▶ [DIRECTIONS]:
Rewrite the material below with every occurrence of "GUI agent" swapped for "screen assistant", keeping everything else the same.

:: THE DATA ::

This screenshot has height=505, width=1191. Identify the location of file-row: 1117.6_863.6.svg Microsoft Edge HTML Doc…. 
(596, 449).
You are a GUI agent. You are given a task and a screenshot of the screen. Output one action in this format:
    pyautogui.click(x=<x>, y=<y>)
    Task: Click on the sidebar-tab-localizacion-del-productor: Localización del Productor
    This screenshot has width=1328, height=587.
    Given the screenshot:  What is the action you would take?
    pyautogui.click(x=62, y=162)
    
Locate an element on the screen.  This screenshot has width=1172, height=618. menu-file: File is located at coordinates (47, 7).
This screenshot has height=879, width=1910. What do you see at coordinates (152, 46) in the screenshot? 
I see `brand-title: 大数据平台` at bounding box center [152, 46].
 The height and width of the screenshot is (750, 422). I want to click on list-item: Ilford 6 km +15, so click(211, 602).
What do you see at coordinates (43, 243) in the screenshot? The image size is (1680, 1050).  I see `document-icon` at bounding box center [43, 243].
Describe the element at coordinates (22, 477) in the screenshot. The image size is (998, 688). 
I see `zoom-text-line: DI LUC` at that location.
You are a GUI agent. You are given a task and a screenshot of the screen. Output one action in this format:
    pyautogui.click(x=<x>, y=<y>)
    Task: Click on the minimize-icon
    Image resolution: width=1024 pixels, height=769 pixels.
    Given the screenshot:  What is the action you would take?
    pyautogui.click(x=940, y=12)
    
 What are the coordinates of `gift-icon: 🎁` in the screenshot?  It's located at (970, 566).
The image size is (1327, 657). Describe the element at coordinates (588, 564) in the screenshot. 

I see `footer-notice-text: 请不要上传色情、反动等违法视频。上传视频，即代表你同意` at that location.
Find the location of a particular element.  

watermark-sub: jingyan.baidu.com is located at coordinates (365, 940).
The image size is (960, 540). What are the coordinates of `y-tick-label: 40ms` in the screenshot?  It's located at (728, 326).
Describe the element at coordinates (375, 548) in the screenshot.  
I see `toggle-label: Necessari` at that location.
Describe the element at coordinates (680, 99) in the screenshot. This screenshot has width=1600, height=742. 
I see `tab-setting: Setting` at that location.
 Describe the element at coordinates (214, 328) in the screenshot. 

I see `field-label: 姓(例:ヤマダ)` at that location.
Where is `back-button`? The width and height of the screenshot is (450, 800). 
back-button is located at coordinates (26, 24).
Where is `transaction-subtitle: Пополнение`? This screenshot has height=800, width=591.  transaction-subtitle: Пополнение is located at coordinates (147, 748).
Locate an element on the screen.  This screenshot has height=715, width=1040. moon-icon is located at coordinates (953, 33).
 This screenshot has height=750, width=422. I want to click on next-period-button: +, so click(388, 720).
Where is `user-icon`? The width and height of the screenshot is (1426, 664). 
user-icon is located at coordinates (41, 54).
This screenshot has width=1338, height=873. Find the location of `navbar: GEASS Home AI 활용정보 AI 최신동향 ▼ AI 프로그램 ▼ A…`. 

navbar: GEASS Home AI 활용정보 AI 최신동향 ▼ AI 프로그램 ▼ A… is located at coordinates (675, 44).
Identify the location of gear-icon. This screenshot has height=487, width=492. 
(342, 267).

:::

▶ [RESULT OF THE TASK]:
This screenshot has height=505, width=1191. Identify the location of file-row: 1117.6_863.6.svg Microsoft Edge HTML Doc…. 
(596, 449).
You are a screen assistant. You are given a task and a screenshot of the screen. Output one action in this format:
    pyautogui.click(x=<x>, y=<y>)
    Task: Click on the sidebar-tab-localizacion-del-productor: Localización del Productor
    This screenshot has width=1328, height=587.
    Given the screenshot:  What is the action you would take?
    pyautogui.click(x=62, y=162)
    
Locate an element on the screen.  This screenshot has width=1172, height=618. menu-file: File is located at coordinates (47, 7).
This screenshot has height=879, width=1910. What do you see at coordinates (152, 46) in the screenshot? 
I see `brand-title: 大数据平台` at bounding box center [152, 46].
 The height and width of the screenshot is (750, 422). I want to click on list-item: Ilford 6 km +15, so click(211, 602).
What do you see at coordinates (43, 243) in the screenshot? The image size is (1680, 1050).  I see `document-icon` at bounding box center [43, 243].
Describe the element at coordinates (22, 477) in the screenshot. The image size is (998, 688). 
I see `zoom-text-line: DI LUC` at that location.
You are a screen assistant. You are given a task and a screenshot of the screen. Output one action in this format:
    pyautogui.click(x=<x>, y=<y>)
    Task: Click on the minimize-icon
    Image resolution: width=1024 pixels, height=769 pixels.
    Given the screenshot:  What is the action you would take?
    pyautogui.click(x=940, y=12)
    
 What are the coordinates of `gift-icon: 🎁` in the screenshot?  It's located at (970, 566).
The image size is (1327, 657). Describe the element at coordinates (588, 564) in the screenshot. 

I see `footer-notice-text: 请不要上传色情、反动等违法视频。上传视频，即代表你同意` at that location.
Find the location of a particular element.  

watermark-sub: jingyan.baidu.com is located at coordinates (365, 940).
The image size is (960, 540). What are the coordinates of `y-tick-label: 40ms` in the screenshot?  It's located at (728, 326).
Describe the element at coordinates (375, 548) in the screenshot.  
I see `toggle-label: Necessari` at that location.
Describe the element at coordinates (680, 99) in the screenshot. This screenshot has width=1600, height=742. 
I see `tab-setting: Setting` at that location.
 Describe the element at coordinates (214, 328) in the screenshot. 

I see `field-label: 姓(例:ヤマダ)` at that location.
Where is `back-button`? The width and height of the screenshot is (450, 800). 
back-button is located at coordinates (26, 24).
Where is `transaction-subtitle: Пополнение`? This screenshot has height=800, width=591.  transaction-subtitle: Пополнение is located at coordinates (147, 748).
Locate an element on the screen.  This screenshot has height=715, width=1040. moon-icon is located at coordinates (953, 33).
 This screenshot has height=750, width=422. I want to click on next-period-button: +, so click(388, 720).
Where is `user-icon`? The width and height of the screenshot is (1426, 664). 
user-icon is located at coordinates (41, 54).
This screenshot has width=1338, height=873. Find the location of `navbar: GEASS Home AI 활용정보 AI 최신동향 ▼ AI 프로그램 ▼ A…`. 

navbar: GEASS Home AI 활용정보 AI 최신동향 ▼ AI 프로그램 ▼ A… is located at coordinates (675, 44).
Identify the location of gear-icon. This screenshot has height=487, width=492. 
(342, 267).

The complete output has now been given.